|
|
| |
PhD ProposalsSupervisor: Professor M J Russell
Integration of Speech Recognition and Eye-Tracking
In order to exploit speech fully as a modality in human machine interaction it is likely that speech will need to be properly integrated with other alternative modalities. One such alternative is the focus of the users gaze – what the user is looking at. The goal of this project is to investigate the integration of speech and eye-tracking data for improved speech recognition and understanding. The project will concentrate on a particular type of application, for example analysis and manipulation of maps, where the focus of the user’s gaze is clearly relevant. The project will include investigation of techniques for using focus of gaze and knowledge of image content to predict what the user is likely to say, and the development of computer models for integrating speech and eye-movement. The project will be undertaken in collaboration with the School of Psychology, who have considerable expertise in the area of speech and eye-tracking.

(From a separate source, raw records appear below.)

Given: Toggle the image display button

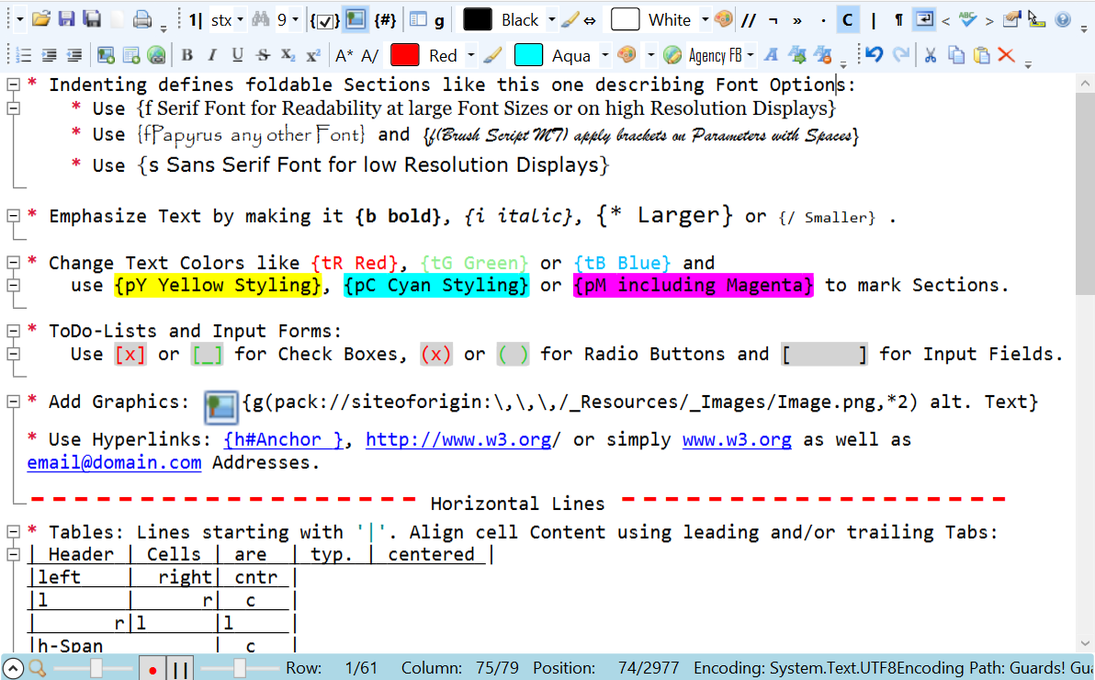Looking at the screenshot, I should (355, 20).
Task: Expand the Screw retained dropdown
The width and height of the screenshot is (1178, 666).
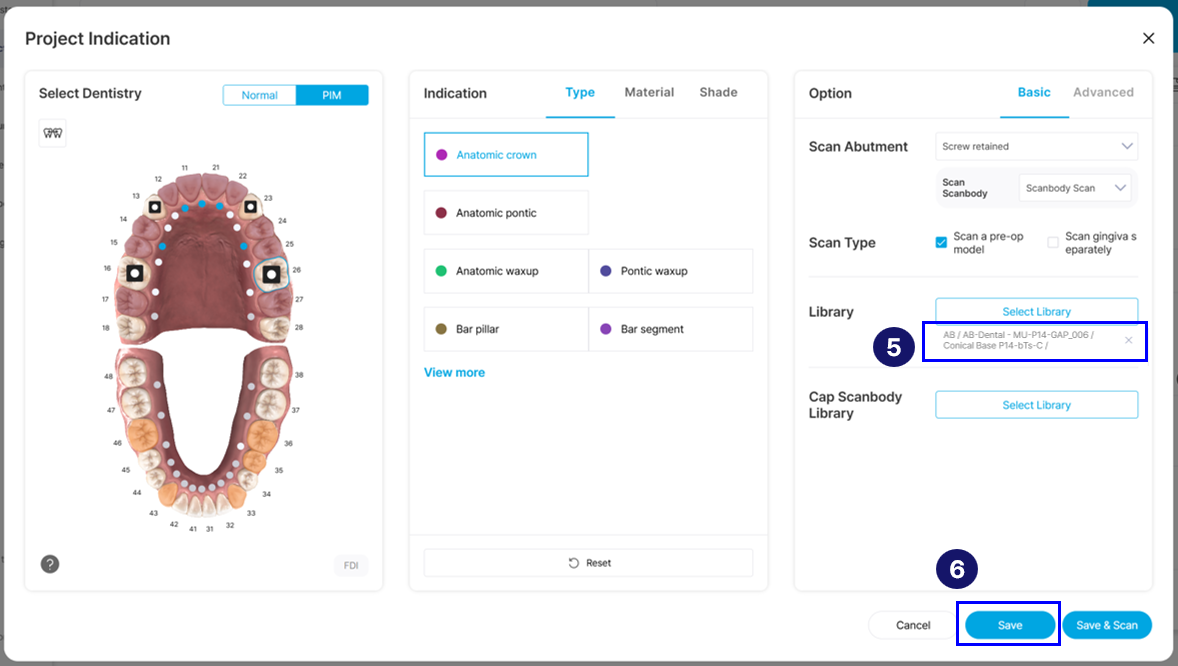Action: tap(1036, 147)
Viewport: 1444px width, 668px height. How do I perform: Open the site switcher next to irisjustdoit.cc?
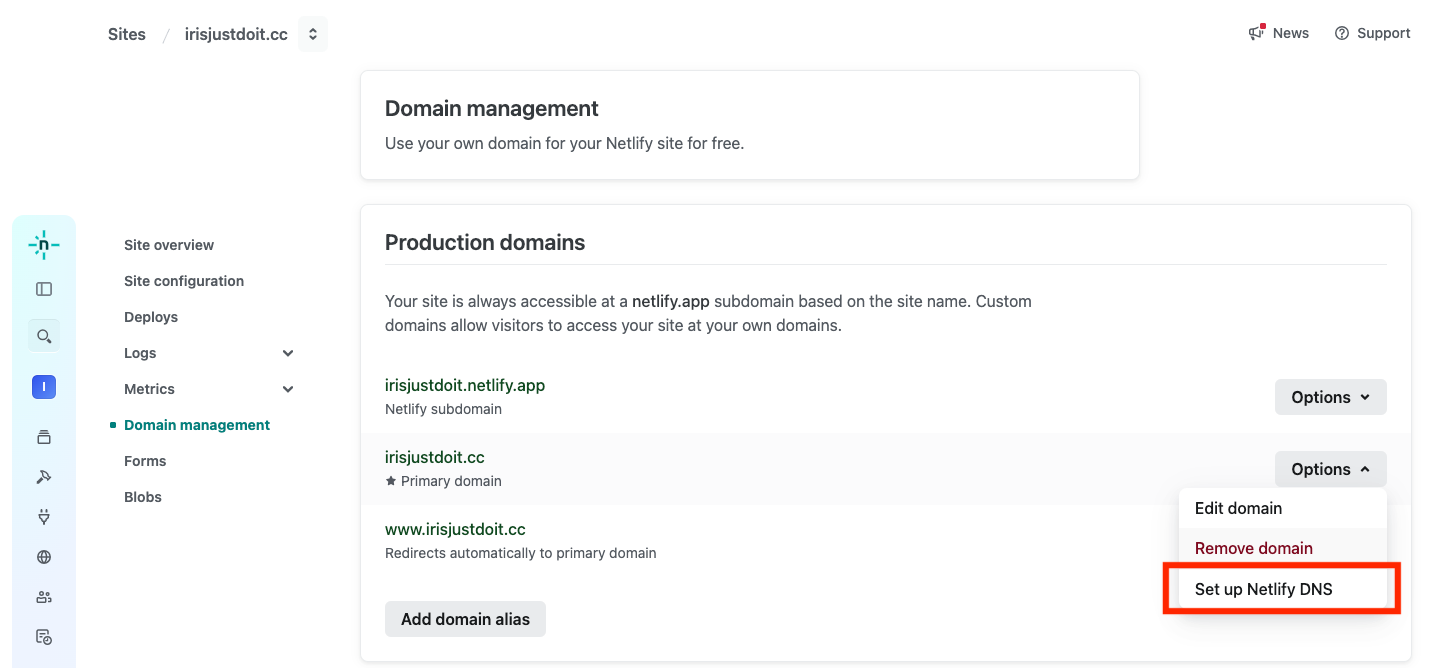click(x=313, y=34)
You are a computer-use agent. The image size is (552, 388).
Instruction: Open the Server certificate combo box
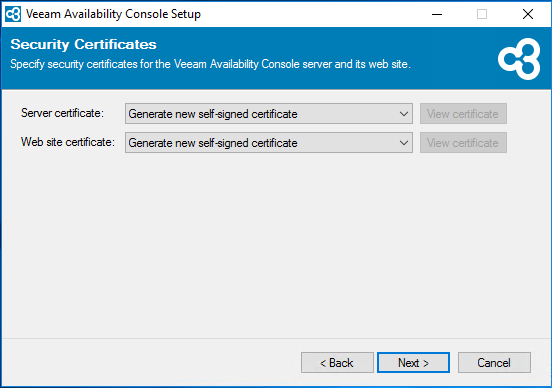(x=269, y=114)
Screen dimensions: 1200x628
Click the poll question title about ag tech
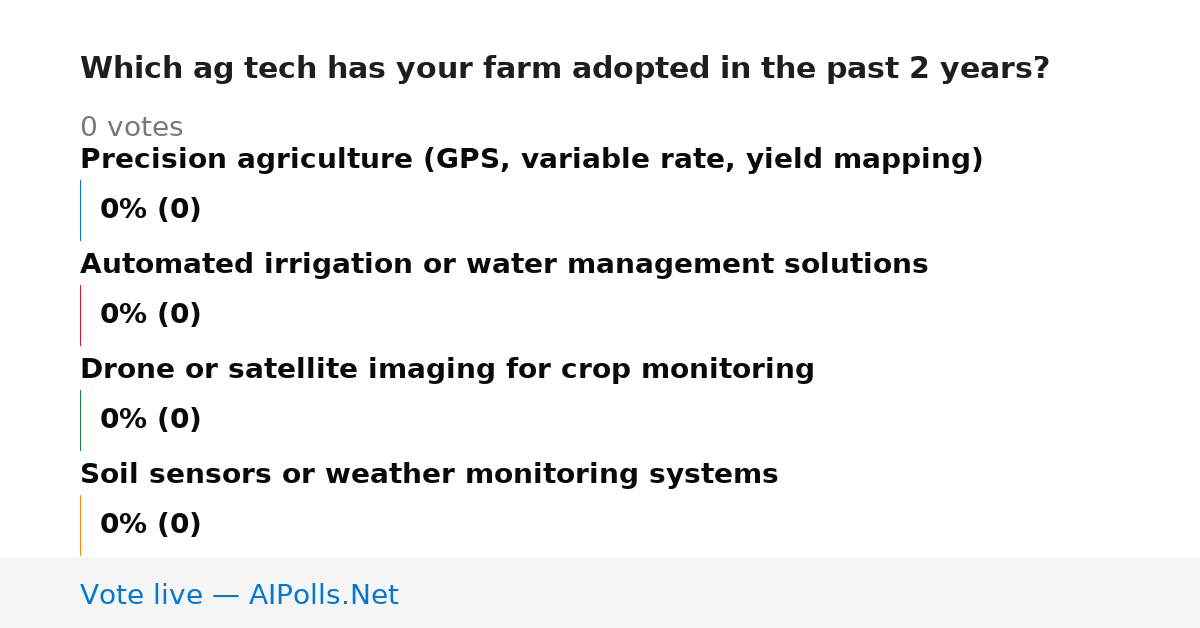tap(565, 69)
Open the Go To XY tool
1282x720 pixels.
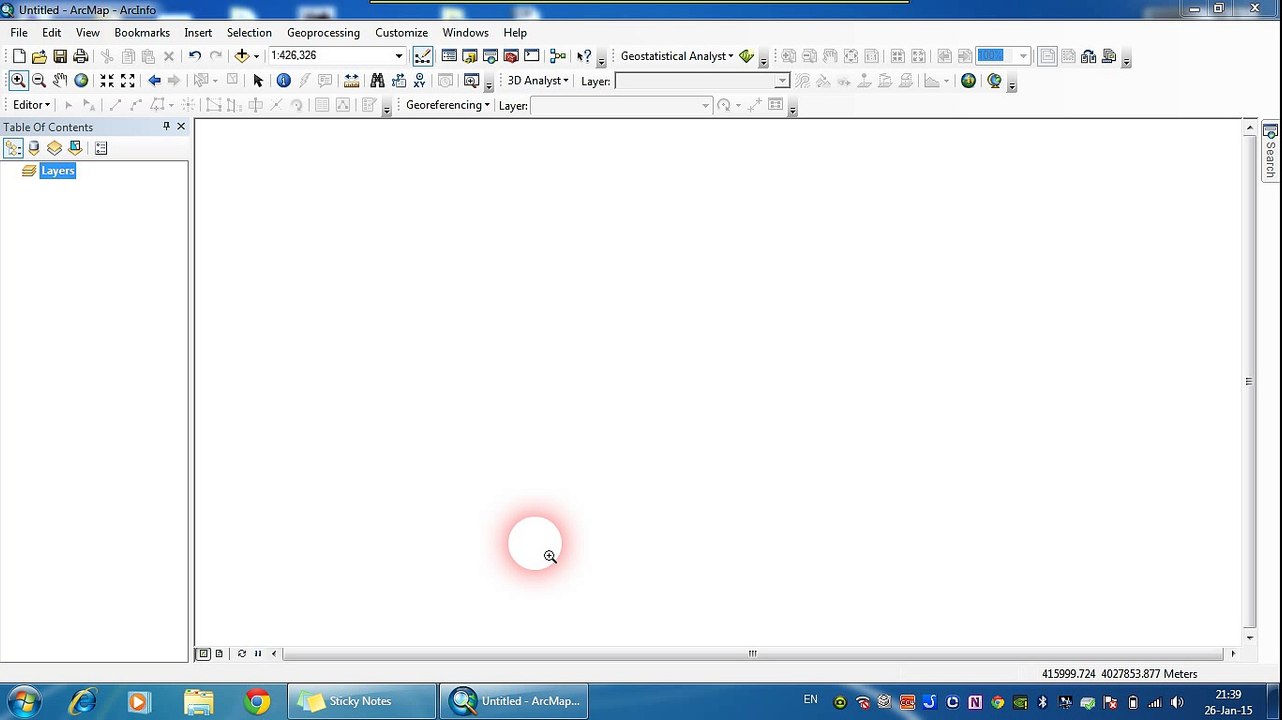point(420,80)
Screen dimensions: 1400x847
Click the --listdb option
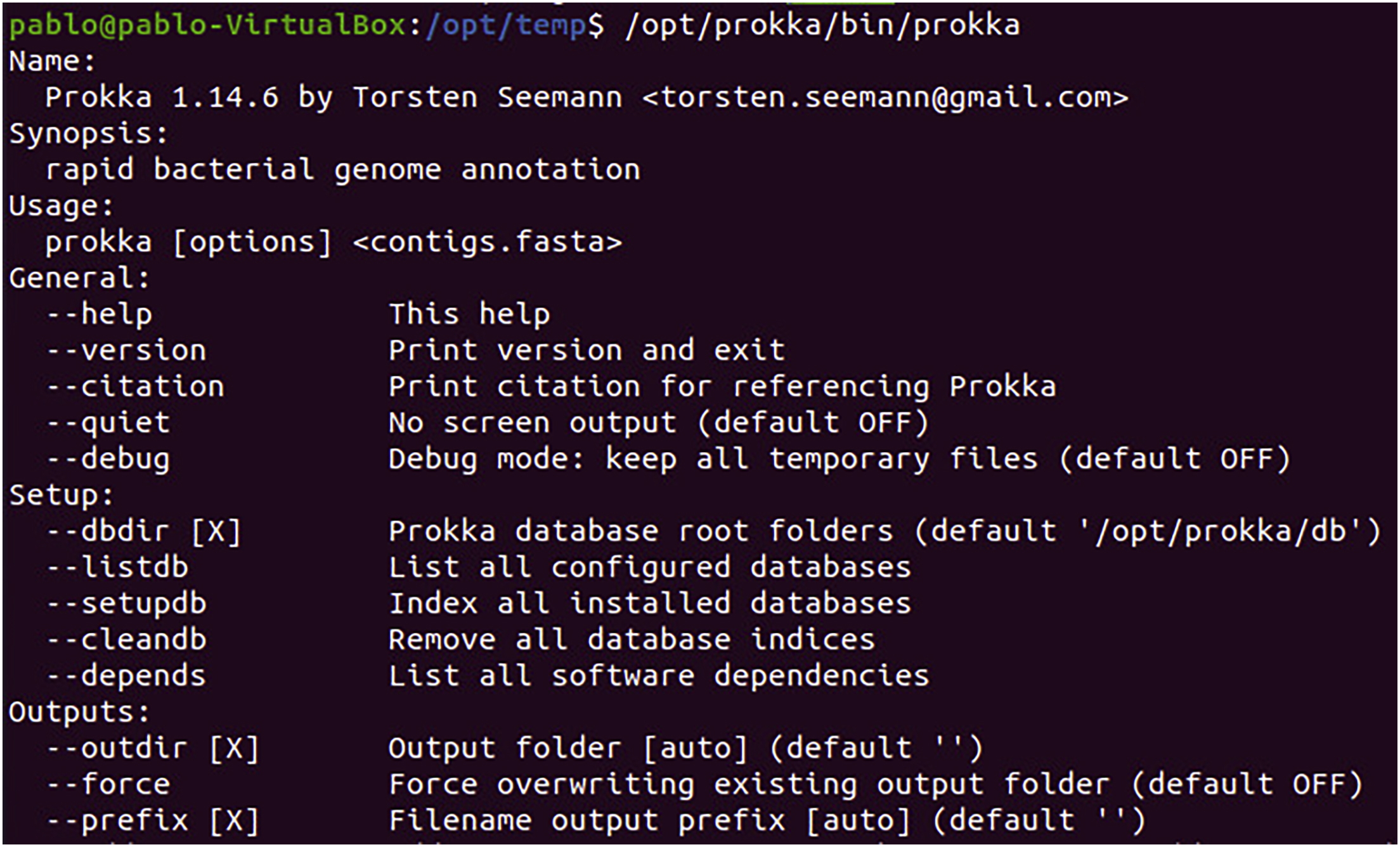(x=117, y=567)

Automatic Classification of Air Pollution Particles
This project will be conducted in collaboration with the Division of Environmental Health and Risk Management, The University of Birmingham. The Institute has a large quantity of spectroscopy data for various particles, which are of interest in the context of air pollution. Automatic classification of these particles would allow monitoring of pollution levels, early detection of pollution and early identification of potential sources. The goal of the project is to classify air particles automatically based on spectroscopy, or similar, data. The project will begin with the evaluation of a range of pattern recognition techniques on this data. Based on the knowledge gained in this phase, new techniques will be developed which, for example, might model the time-evolution of particular types of pollution.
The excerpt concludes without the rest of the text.